Sicuramente memore di quell’atto divino che lo salvò, ancor giovanissimo soldato aviatore di Hitler (facendolo, così raccontava, precipitare proprio tra i Tartari allora sovietici, che ne ebbero pietà e lo restituirono alla vita curandolo con i materiali che sarebbero diventati anche quelli della sua arte: fuoco, feltro, grasso…), Beuys deve aver sentito costantemente l’impulso a vagare tra le posizioni ideologiche e i luoghi della Terra esattamente allo stesso mondo: accompagnato però da anime gentili che ne comprendessero il tormento e l’allegria, lo scetticismo e l’utopia, il pessimismo e l’ottimismo, sentimenti da condividere con tutti gli altri uomini.
Di tali anime Lucrezia De Domizio Durini (che ha idealmente e concretamente sposato la causa politica e artistica di Beuys già alla fine degli anni Sessanta) è quella che forse lo ha più fedelmente accompagnato nelle sue peripezie intorno al mondo, riuscendo però a riportarlo spesso a quell’ancestrale luogo terrestre dove sorge l’antica casa di Campagnano.
Tra quelle zolle sembra essere cresciuta ed esplosa la voglia dell’artista di restituire con i movimenti dei contadini – controcanto epico alle complesse e sofisticate elucubrazioni intellettuali alla lavagna di cui fu maestro in ogni luogo che richiedesse l’incitamento all’azione – l’arte stessa alla sua natura febbrile: non tanto con la decadente eleganza dei pennelli e delle paste colorate, non solo con i segni secchi del lapis e gli acidi e squillanti toni dei materiali amorfi, ma anche con la liquida sensualità degli alimenti più antichi: il vino, l’olio.
L’ultimo e più sonoro slogan di Beuys, DIFESA DELLA NATURA, ha risuonato e risuona ancora a lungo tra questi colli strani e improvvisi sprofondamenti, pervade l’esterno e l’interno della casa che Lucrezia De Domizio e suo marito Buby vollero dargli come quartier generale per le sue azioni da padre del movimento verde. Così che non sembra strano oggi vedere la stessa casa rifiorita a luogo contemporaneamente da abitare e da contemplare: stanze e scale e corridoi e finestre e soffitti e pavimenti su cui camminare in silenzio o vociando in animate discussioni con gli amici e i compagni e i colleghi, come deve aver fatto tante volte Beuys con Lucrezia e Buby e Marco Bagnoli o Remo Salvadori o Michelangelo Pistoletto e altri più giovani artisti.

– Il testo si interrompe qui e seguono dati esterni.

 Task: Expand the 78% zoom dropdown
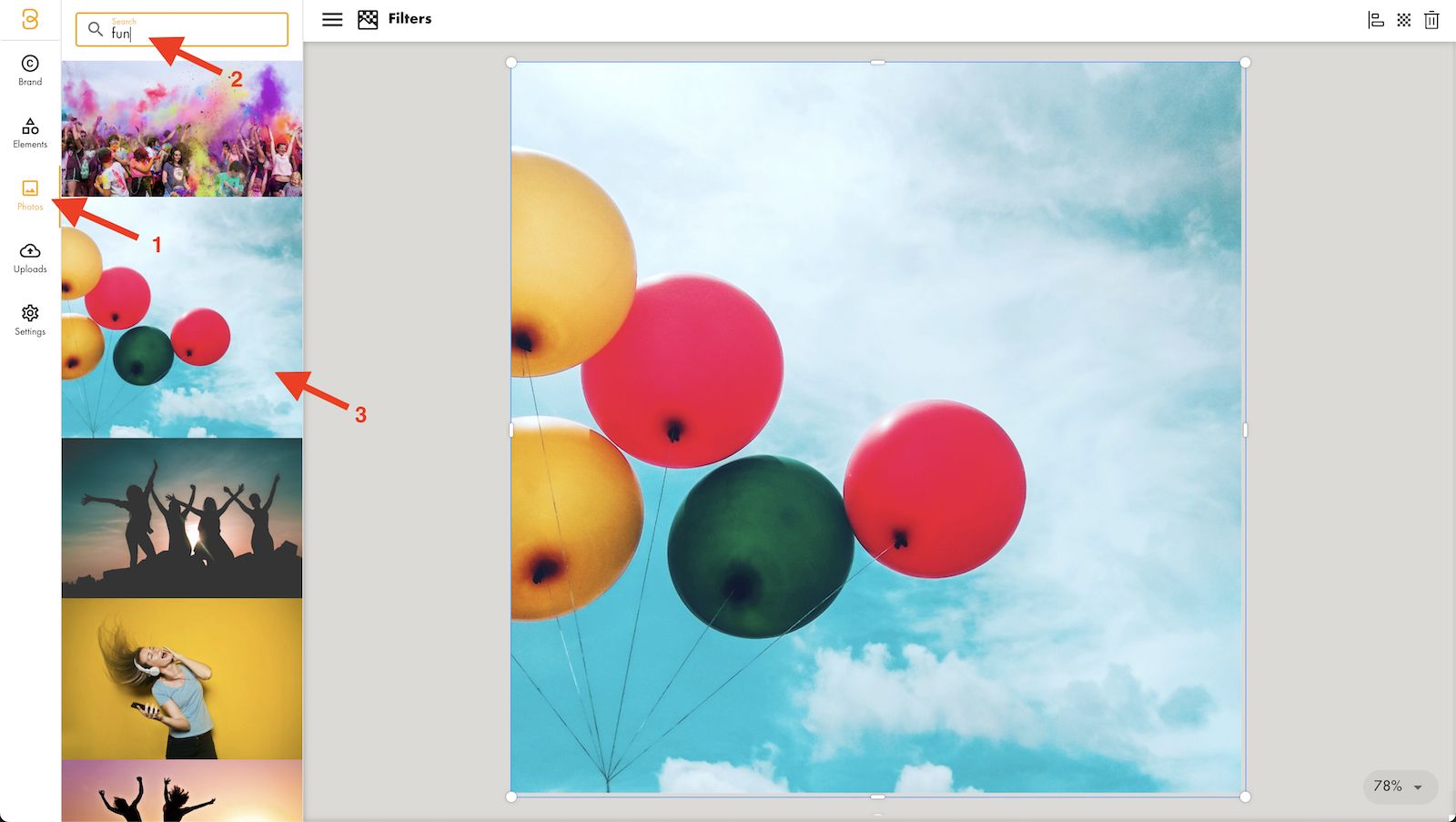[1400, 786]
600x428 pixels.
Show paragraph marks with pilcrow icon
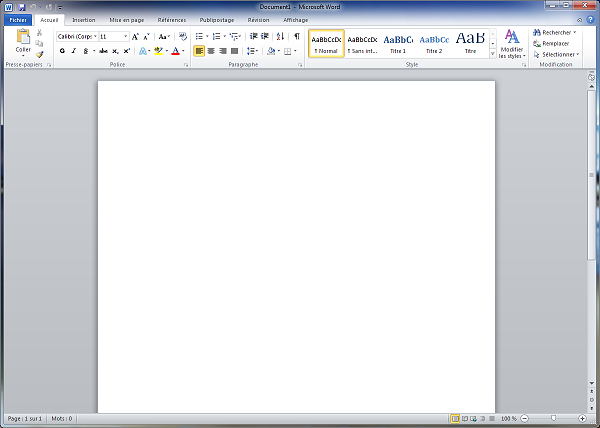(x=296, y=36)
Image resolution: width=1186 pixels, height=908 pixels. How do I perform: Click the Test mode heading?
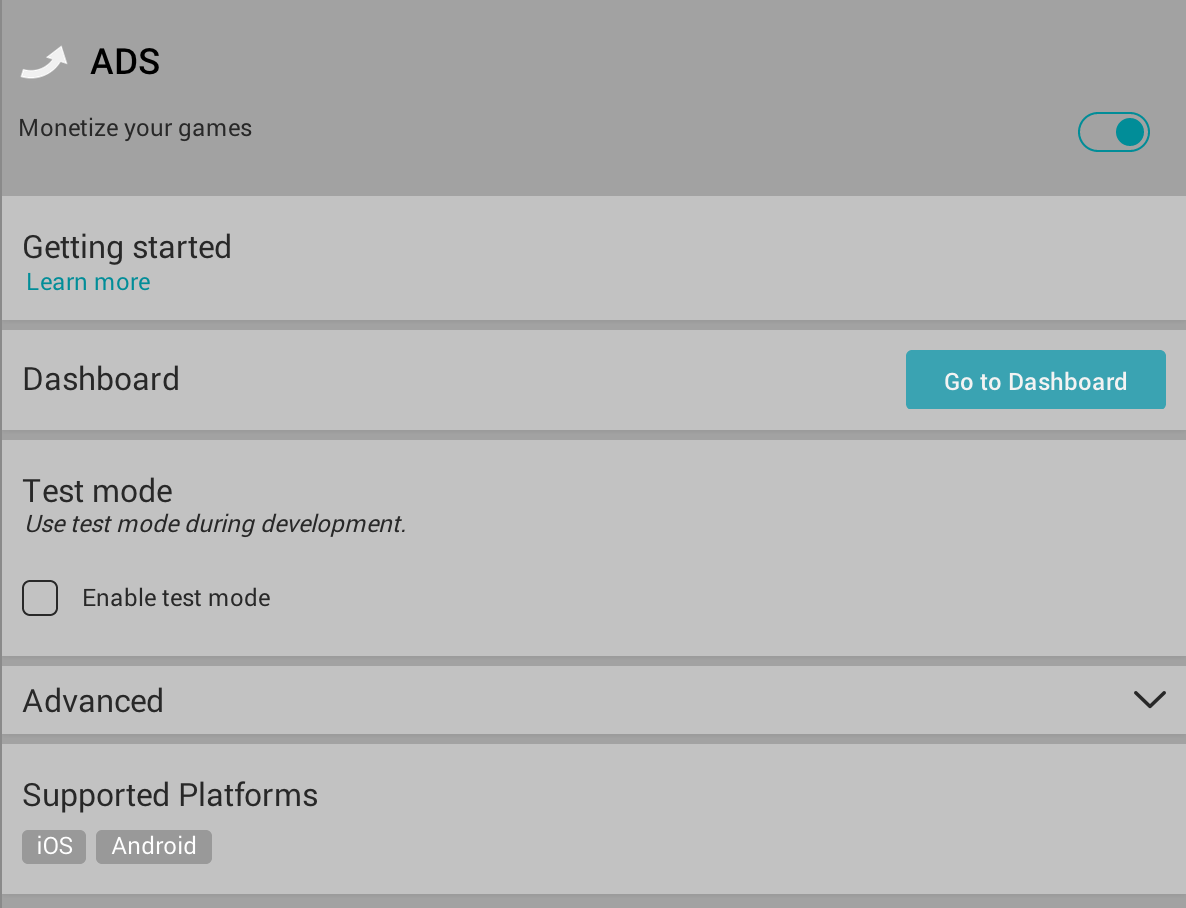tap(98, 491)
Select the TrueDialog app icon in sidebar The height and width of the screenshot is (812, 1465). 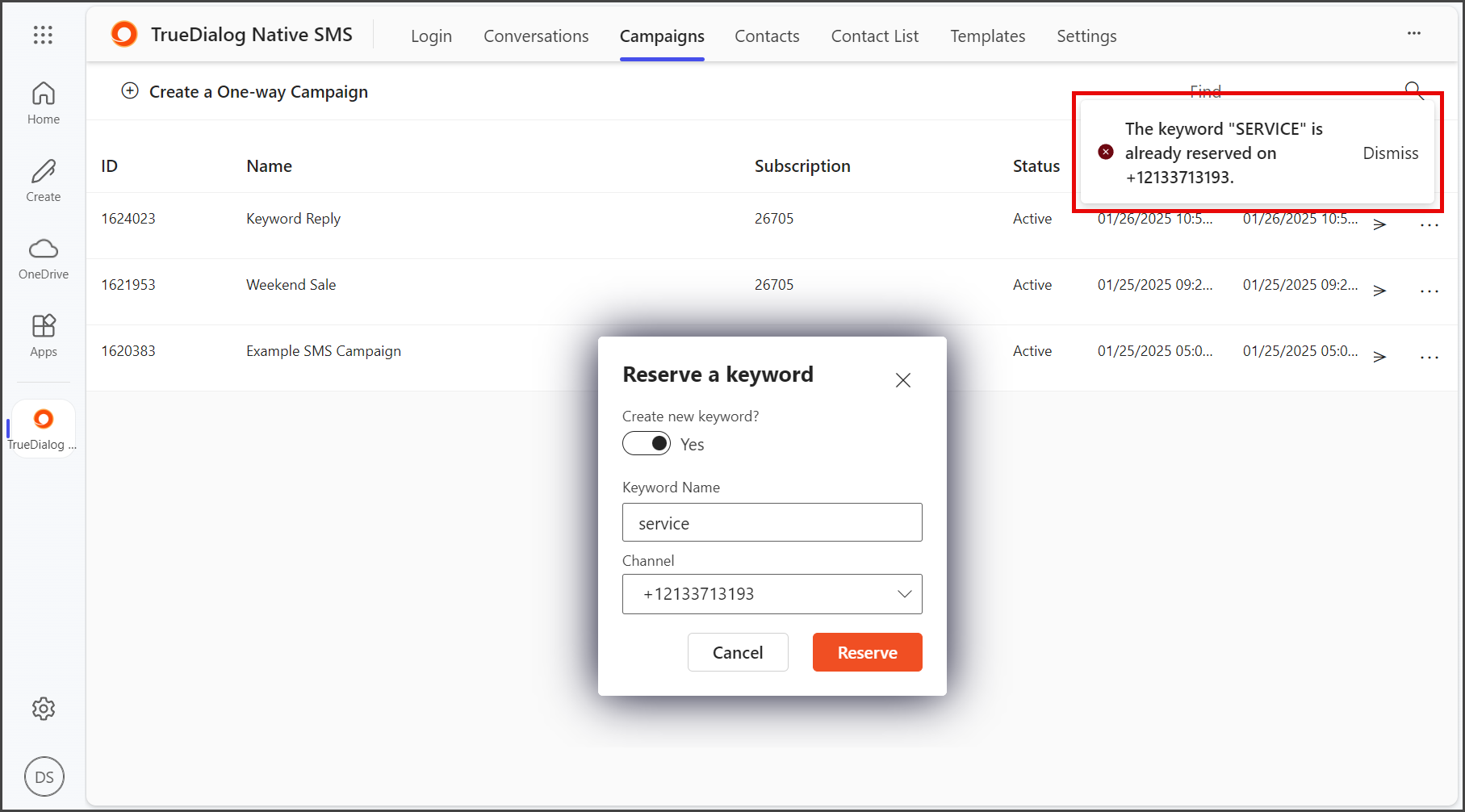pyautogui.click(x=43, y=429)
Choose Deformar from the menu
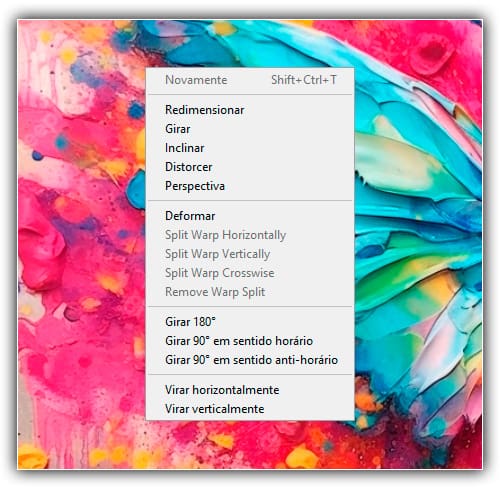This screenshot has width=500, height=489. (x=250, y=216)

Giovani e artisti che Beuys ha sempre cercato di aiutare e che Lucrezia De Domizio ha aiutato a creare e, in questo palazzo non più antico ma ora moderno e contemporaneo, a esporre (solo vantandosi con modestia di riuscire a dialogare con loro attraverso l’allestimento delle opere, anche questo secondo un insegnamento di Beuys “l’artista crea l’arte, qualcun altro l’allestisce”).
La signora, la giornalista e la scrittrice che hanno scelto di essere una sola donna più attraverso questa dedizione all’arte che nei frangenti usuali della vita quotidiana stanno così davanti alla porta della casa, nella piantagione Paradise, nella piazza Joseph Beuys, pronte ad accogliere i transfughi di un mondo sempre meno incline a capire la poesia.
L’ansia di ricordare ogni giorno chi è amato ma non c’è più si può forse mitigare in un progetto di architettura senza architetti, di arte senza rappresentazione, di vita senza i molti svantaggi dell’esistenza.
Segue Lettera di Lucrezia De Domizio Durini a Stefano Casciani, dopo la pubblicazione dell’articolo su Abitare.
Milano 1.12.99
Carissimo Casciani,
Ti ringrazio, perché credo che nulla è dato al caso e nulla è andato perduto. Hai saputo descrivere in un sintetico testo una vita dedicata all’arte, alla cultura. La tua chiusura finale e le tue parole mi portano lontano in un presente senza limiti. È difficile esprimere emozioni e sentimenti e non riesco a trovare le parole per dirti che hai capito. In due ore di incontro una vita di gioie ma tante e ancora tante sofferenze sola in un mondo che non sa capire.